Sampai di sini, sudah bisa ditegaskan lagi bahwa Jokowi boleh menolak seruan PBB di atas karena seruan spesifik tersebut bukan merupakan keharusan dalam kategori tradisi hukum internasional!
Klausa "In countries which have not abolished the death penalty"
Bahwa Jokowi boleh menolak seruan PBB di atas, itu tidak sama dengan harus menolaknya. Maka pertanyaannya adalah haruskah Jokowi menolak seruan tersebut? Mengapa?
Untuk menjawab pertanyaan di atas, kita mesti memulainya dengan memperhatikan tafsir terhadap klausa awal dari artikel 6, no. 2 ICCPR, yaitu: "In countries which have not abolished the death penalty..." ("Dalam negara-negara yang belum meniadakan hukuman mati").
Draft awal dari artikel 6, no. 2 ICCPR memuat klausa yang berbunyi: "In countries where capital punishment exists . . .", namun di kemudian hari intonasi positif dari klausa ini digantikan dengan intonasi negatif seperti yang saya cantumkan pada paragraf di atas.
Intonasi negatif pada klausa tersebut dianggap lebih tepat karena memberikan kesan bahwa peniadaan hukuman mati merupakan opsi mayor sedangkan negara-negara yang masih menerapkannya memilih opsi minor. Artinya, pengubahan intonasi ini sekaligus memuat harapan bahwa penghapusan hukuman mati bagi semua jenis kejahatan akan semakin diadopsi oleh banyak negara.

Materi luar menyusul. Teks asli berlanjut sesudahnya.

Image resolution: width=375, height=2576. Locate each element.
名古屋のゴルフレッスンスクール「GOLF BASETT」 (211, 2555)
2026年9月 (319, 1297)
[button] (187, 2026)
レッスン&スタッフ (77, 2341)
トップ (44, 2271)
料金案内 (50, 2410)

Menariknya, selain muatan makna dan harapan di atas, intonasi negatif dari klausa tersebut juga dianggap mengimplikasikan bahwa artikel 6 no. 2 ICCPR tidak ditujukan bagi negara-negara yang sudah menghapuskan hukuman mati sama sekali (complete abolitionists). Dan karena itu pula, implikasi intonasi negatif dari klausa tersebut adalah bahwa negara-negara yang sudah menghapuskan hukuman mati sama sekali tidak diperbolehkan untuk menerapkan hukuman mati itu kembali di kemudian hari.
Sebelum menarik inferensi logisnya, kita perlu menyimak kembali yurisprudensi HAM internasional berkait penyempitan makna klausa "the most serious crimes". Menurut yurisprudensi tersebut, kasus narkoba tidak dapat dimasukkan ke dalam pemaknaan akan klausa "the most serious crimes", maka jenis kejahatan ini tidak boleh diganjar dengan hukuman mati.
Poin saya adalah jika kita menerima novel interpretation akan klausa "the most serious crimes" di atas, lalu membatalkan pelaksanaan hukuman mati terhadap para terpidana mati kasus "Bali Nine" yang belum dieksekusi sekarang, maka kita akan berhadapan dengan implikasi yang tidak kita inginkan di kemudian hari.
Implikasi yang saya maksudkan adalah klausa "the most serious crimes" muncul tepat sesudah klausa "In countries which have not abolished the death penalty". Menurut Schabas, jika sebuah jenis kejahatan spesifik telah tereliminasi dari makna klausa "the most serious crimes", dan karenanya tidak menerima hukuman mati sebagai ganjarannya, maka di kemudian hari jenis kejahatan spesifik itu tidak dapat lagi diganjar dengan hukuman mati. Mengapa? Karena klausa "the most serious crimes" mengasumsikan pemaknaan klausa "In countries which have not abolished the death penalty".
Dalam terang tafsir di atas, seruan PBB sebenarnya bukan berarti bahwa pemerintah Indonesia jangan menerapkan hukuman mati untuk kasus "Bali Nine" saja, dan untuk kasus-kasus narkoba berikutnya hukuman mati masih boleh dijalankan. Tidak begitu!